Friday, May 09, 2008

Dolls


Here with the two boys and their schismatic teddy bears, Mahomet and Ali, is the companion card, My golliwogg’s called Jesus. The double ‘g’ at the end of the word is the original spelling in the illustrated stories of Florence Kate Upton published just before the end of the nineteenth century. Bears existed as dolls at that time but were named Teddy after Theodore Roosevelt in 1902 when he seems to have spared a bear on a shooting trip (during which presumably he killed lots of other things). Both gollies and teddies were at the height of their popularity when these photographs were taken by their anonymous postcard photographers around the time of the First World War. I had one of each as a child in the Second World War, among other worn, handed down dolls, three of which are described in Curriculum Vitae I.

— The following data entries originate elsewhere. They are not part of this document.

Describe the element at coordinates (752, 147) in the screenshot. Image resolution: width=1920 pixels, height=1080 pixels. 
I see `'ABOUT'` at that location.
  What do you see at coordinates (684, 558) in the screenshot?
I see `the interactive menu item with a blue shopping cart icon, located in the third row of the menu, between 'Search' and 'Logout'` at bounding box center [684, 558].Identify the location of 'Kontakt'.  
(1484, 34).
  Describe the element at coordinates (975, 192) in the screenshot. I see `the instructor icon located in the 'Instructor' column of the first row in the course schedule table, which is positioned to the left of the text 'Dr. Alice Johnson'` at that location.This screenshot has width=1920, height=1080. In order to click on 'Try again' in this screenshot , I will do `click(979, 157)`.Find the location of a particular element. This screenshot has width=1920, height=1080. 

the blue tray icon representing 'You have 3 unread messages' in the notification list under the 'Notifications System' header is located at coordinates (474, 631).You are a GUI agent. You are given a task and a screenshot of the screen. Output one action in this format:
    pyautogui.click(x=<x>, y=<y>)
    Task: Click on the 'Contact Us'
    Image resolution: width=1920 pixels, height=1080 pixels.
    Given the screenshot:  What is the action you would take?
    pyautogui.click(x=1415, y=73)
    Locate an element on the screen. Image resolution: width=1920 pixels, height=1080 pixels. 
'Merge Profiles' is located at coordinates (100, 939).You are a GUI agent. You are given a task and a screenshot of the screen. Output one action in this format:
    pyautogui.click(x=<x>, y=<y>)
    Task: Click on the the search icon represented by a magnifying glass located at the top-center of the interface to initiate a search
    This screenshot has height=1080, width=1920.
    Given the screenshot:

Curriculum Vitae I, Oil and acrylic on board, 150 x 120 cm, 1986-1992

Except for CND marches in the fifties and, during the struggle against apartheid in South Africa (when I joined a group which showed internationally under the heading Artists Against Apartheid), I have not been much of a political activist.
Slegs Vir Almal (Reserved for everybody), Silkscreen, edition 50, 1976.

I mistrust all ideology and even managed, though strongly influenced in matters musical by Cornelius Cardew and John Tilbury, to dodge the Red Dawn Rising Over Luton. In fact the only card-carrying political affiliation I have had is with Clapham Young Conservatives having early discovered that their ping pong facilities were much superior to those of the Young Socialists.

Ping pong diplomacy did not end there. Salman Rushdie, at the height of the fatwa, adopted a deliberately irregular routine, with much cloak and daggery in the coming and going, of portrait sittings combined with ping pong and pizza. The story of the teacher and the teddy bear brought back memories of that passive activism; of painting Salman, sometimes with an armed guard in the studio and always with heavy back up outside.

Salman Rushdie, Oil on canvas, 50 x 60 cm, 1992

When illustrating my translation of Inferno I also made a picture of both Mahomet and Ali, to whom Dante gives such short and brutal shrift in Canto XXVIII. That was in the early eighties and then one hardly needed to give it a second thought.

Current Islamic orthodoxy bans depictions of the prophet. This applies to Moslems of course, but cannot to those who hold other religious beliefs (or no belief at all). Why shouldn't other faiths, sects and cults claim equal rights to make their rules apply to all? Overwhelmed with a Swiftian deluge of observances we might soon be struggling to remember if the Ammonites decreed that we should wear a funny hat on a Tuesday or if the Theodolites commanded that we should not eat turnips in June.

My painting XV

As at 9th May '08

I return to my painting, if only to note ironically that it shows the clear influence of Islamic calligraphy. It was precisely these strictures against description of the natural world that made the finest Islamic artists probe the expressive possibilities of script and bring an often sublime inventiveness to enrich to the art of the world.

1 comment:

Anonymous said...

Golly! Golliwogs and ping pong and Islam and Young Conservatives and Jesus and Mahomet all in one blog. awesome.